Reaching for the stars
Harvesting data from ESA deep space missions
Why Colombo Bolognesi’s transistors play a crucial role for ESA and why he is so passionate about building semiconductors.
There was great enthusiasm and relief among the Rosetta Mission team at the ESA Operations Centre in Darmstadt on this Friday morning,
12th November 2014. The European Space Agency ESA’s Rosetta spacecraft had just successfully deployed the Philae lander to the surface of the 67P/Churyumov-Gerasimenko comet.
«I would not have initiated
work on this type of semiconductor
if ESA had not asked me to.»
During the months to follow, Rosetta would transmit thousands of radio messages back to Earth carrying masses of data collected by Philae and the orbiter. More happy faces were seen that morning at ETH Zurich in the team of Colombo Bolognesi, Professor of Millimeter-Wave Electronics. He and his group had designed and fabricated the semiconductor components, which amplified the very weak radio signals reaching the Earth from Rosetta and other space missions, making the data contained available for scientific analysis. Without such tiny highly refined devices, cooled to –258°C and operating at the heart of ESA ground stations antennas, earthbound scientists could access neither their experimental results nor the output of scientific imagers.

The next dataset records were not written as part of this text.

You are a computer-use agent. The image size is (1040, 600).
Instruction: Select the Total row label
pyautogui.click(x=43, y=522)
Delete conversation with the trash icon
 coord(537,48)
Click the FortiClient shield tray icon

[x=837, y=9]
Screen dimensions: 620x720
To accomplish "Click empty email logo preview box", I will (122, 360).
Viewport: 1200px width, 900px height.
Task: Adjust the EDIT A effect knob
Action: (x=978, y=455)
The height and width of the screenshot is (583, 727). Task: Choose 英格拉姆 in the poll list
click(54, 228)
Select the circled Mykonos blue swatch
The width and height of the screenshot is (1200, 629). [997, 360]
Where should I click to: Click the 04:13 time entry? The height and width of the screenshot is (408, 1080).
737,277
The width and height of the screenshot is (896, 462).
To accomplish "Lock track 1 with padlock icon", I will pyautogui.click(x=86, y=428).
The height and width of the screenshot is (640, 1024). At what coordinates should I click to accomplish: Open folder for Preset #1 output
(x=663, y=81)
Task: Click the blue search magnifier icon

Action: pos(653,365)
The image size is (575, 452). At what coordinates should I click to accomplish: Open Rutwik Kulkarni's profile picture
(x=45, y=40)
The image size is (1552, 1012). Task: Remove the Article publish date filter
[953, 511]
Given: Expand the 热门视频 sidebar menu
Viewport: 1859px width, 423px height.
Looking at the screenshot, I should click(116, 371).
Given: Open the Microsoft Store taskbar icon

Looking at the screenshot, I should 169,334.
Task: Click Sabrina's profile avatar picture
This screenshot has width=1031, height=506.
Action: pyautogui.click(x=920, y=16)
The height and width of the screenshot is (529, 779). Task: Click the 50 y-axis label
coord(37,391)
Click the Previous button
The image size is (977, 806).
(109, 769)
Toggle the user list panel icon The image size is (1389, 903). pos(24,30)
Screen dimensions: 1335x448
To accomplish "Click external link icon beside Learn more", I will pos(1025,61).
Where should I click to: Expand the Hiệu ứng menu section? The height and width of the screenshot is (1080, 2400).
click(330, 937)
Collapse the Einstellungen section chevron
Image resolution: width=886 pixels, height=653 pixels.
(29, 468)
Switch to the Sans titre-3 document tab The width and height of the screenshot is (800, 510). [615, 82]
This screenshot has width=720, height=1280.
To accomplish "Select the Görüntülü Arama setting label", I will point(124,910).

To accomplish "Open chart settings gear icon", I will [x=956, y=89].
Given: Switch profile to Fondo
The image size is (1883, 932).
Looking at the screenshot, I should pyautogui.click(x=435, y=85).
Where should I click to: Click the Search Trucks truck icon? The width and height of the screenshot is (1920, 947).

Building transistors – a fascinating task
“When I visit the ESA website and consider the pictures originating from various missions, I have a sense of accomplishment thinking the bits making up these amazing images went through our devices!”, Colombo Bolognesi says with laughter when we meet him on a spring morning in his spartan but disco ball-equipped ETH Zurich office. Transistor technology has fascinated Colombo Bolognesi since he was an engineering student, and this passion still drives him today. “The amazing thing is you can substitute just a few atoms here and there to achieve marked changes in device performance. We know the properties of certain materials well enough so that we can engineer tailor-made devices for specific applications by “alloying” or mixing these materials in specific proportions. This gives me a lot of satisfaction”, he says. “Building” a semiconductor on the atomic layer level is a fascinating process that tests one’s understanding and control of nature and requires working in a cleanroom laboratory with highly specialised tools. The device engineers deposit layer upon layer of crystals consisting of selected elements to form an atomic layer stack with the desired characteristics. Crystalline layers are deposited on indium phosphide wafers from which chips can eventually be cut off. Essentially, the periodic table of the elements forms the alchemist’s toolbox with which Colombo Bolognesi and his PhD students create novel semiconductors.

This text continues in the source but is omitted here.